Misery no llevaba ni un trozo de tela; pero Geoffrey pensó que ni la más pudorosa aldeana podría haberla acusado de indecencia. La hipotética puritana tal vez habría gritado huyendo espantada de la visión de Misery, pero sus gritos los habrían causado el terror y la repugnancia, más que una profanación de la decencia. Misery no llevaba ni un pedazo de tela pero distaba mucho de hallarse desnuda.

Estaba vestida de abejas. Desde la punta de sus pies hasta su cabello rubio oscuro, estaba vestida de abejas. Parecía llevar una especie de hábito extraño, porque se movía y ondulaba por las curvas de sus pechos y de sus caderas aunque no soplaba ni la más leve brisa. De igual forma, su cara parecía encerrada en un toque de modestia casi mahometana. Sólo sus ojos, de un gris azulado, miraban a través de la máscara de abejas que se arrastraba lentamente por su cara.

Miles de abejas gigantes de África, las abejas más venenosas y peligrosas del mundo, se arrastraban de arriba abajo por los brazaletes del barón antes de juntarse en las manos de Misery.

Mientras Geoffrey miraba, iban llegando más abejas de todos los puntos cardinales. Sin embargo, le parecía claro, a pesar de su actual distracción, que la mayoría venía del Oeste desde donde amenazaba la gran cara de piedra de la diosa.

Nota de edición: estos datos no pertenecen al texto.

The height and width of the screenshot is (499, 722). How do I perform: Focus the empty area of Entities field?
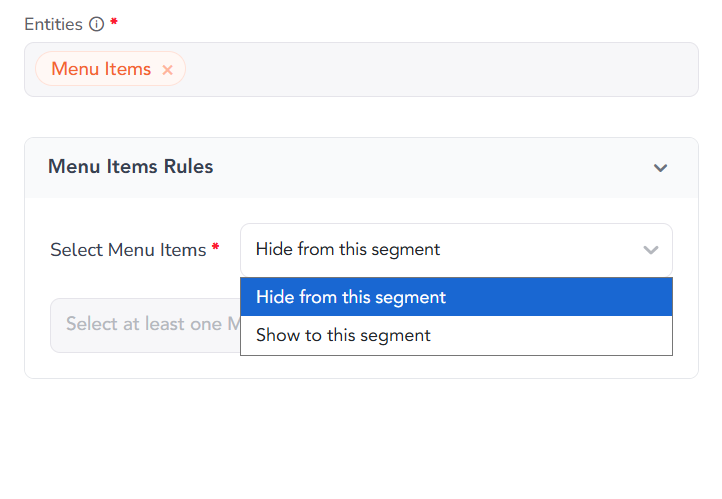(x=440, y=70)
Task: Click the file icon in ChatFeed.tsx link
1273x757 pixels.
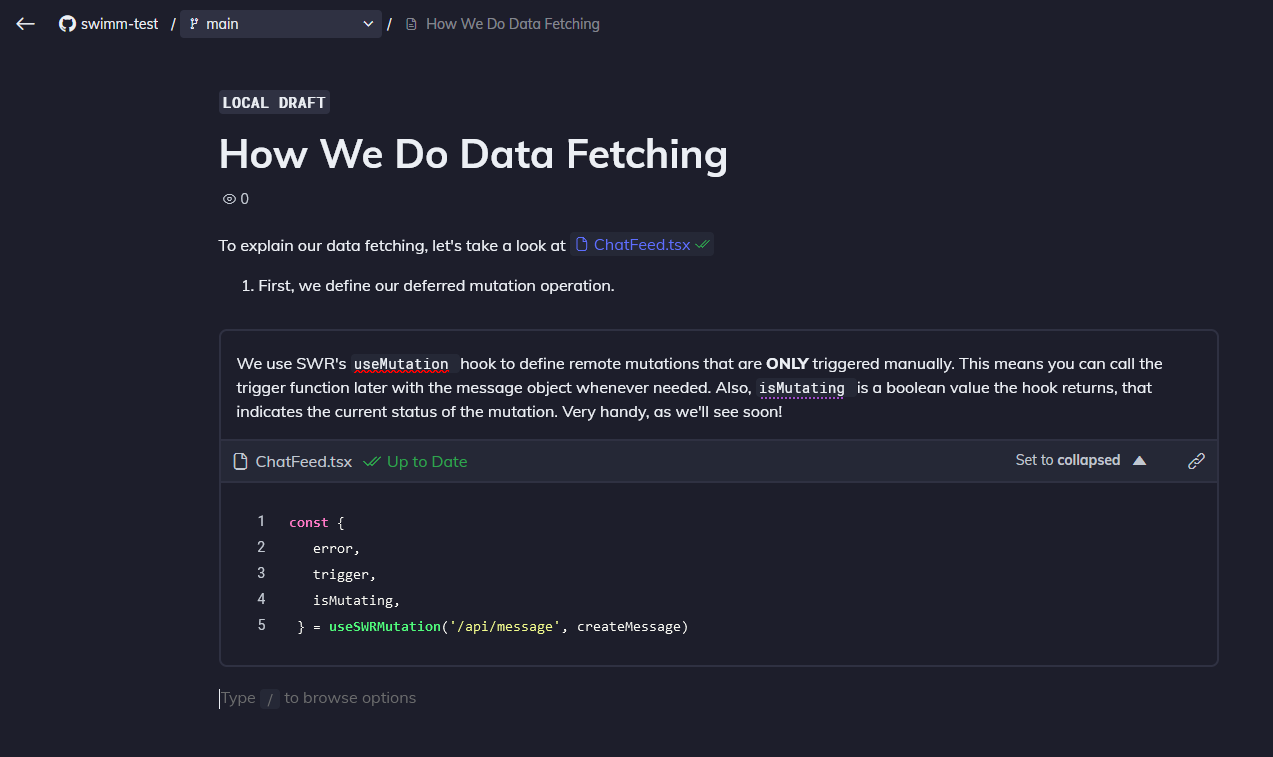Action: point(581,245)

Los tambores sonaban con un ritmo constante, tan soporífero como el zumbido de las abejas. Pero Geoffrey sabía lo engañoso que era ese sopor. Había visto lo que le había ocurrido a la baronesa y daba gracias a Dios de que Ian se hubiese librado de presenciarlo… El sonido de ese murmullo adormecedor, aumentó de pronto hasta convertirse en un zumbido estridente, que al principio apagó y luego ahogó por completo los gritos de agonía de la mujer. Había sido una criatura frívola y estúpida, también peligrosa. Casi les había costado la vida cuando había liberado al guarda de Stringfellow; pero estúpida o no, ninn ser humano merecía morir así.

En su mente, Geoffrey repitió la pregunta de Ian: «¿Qué vamos a hacer? ¿Qué podemos hacer por mi pobre amada?».

Nada puede hacer ahora, amo; pero ella no en peligro. Mientras suenen tambores, abejas dormir. Y señora dormir también —dijo Hezequiah.

Ahora las abejas la cubrían como una manta gruesa y móvil. Sus ojos, abiertos pero sin ver, parecían retroceder en la cueva viviente de abejas que se arrastraban por su cuerpo.

—¿Y si los tambores se detienen? —preguntó Geoffrey en voz muy baja y casi sin fuerzas. Y en ese instante se detuvieron.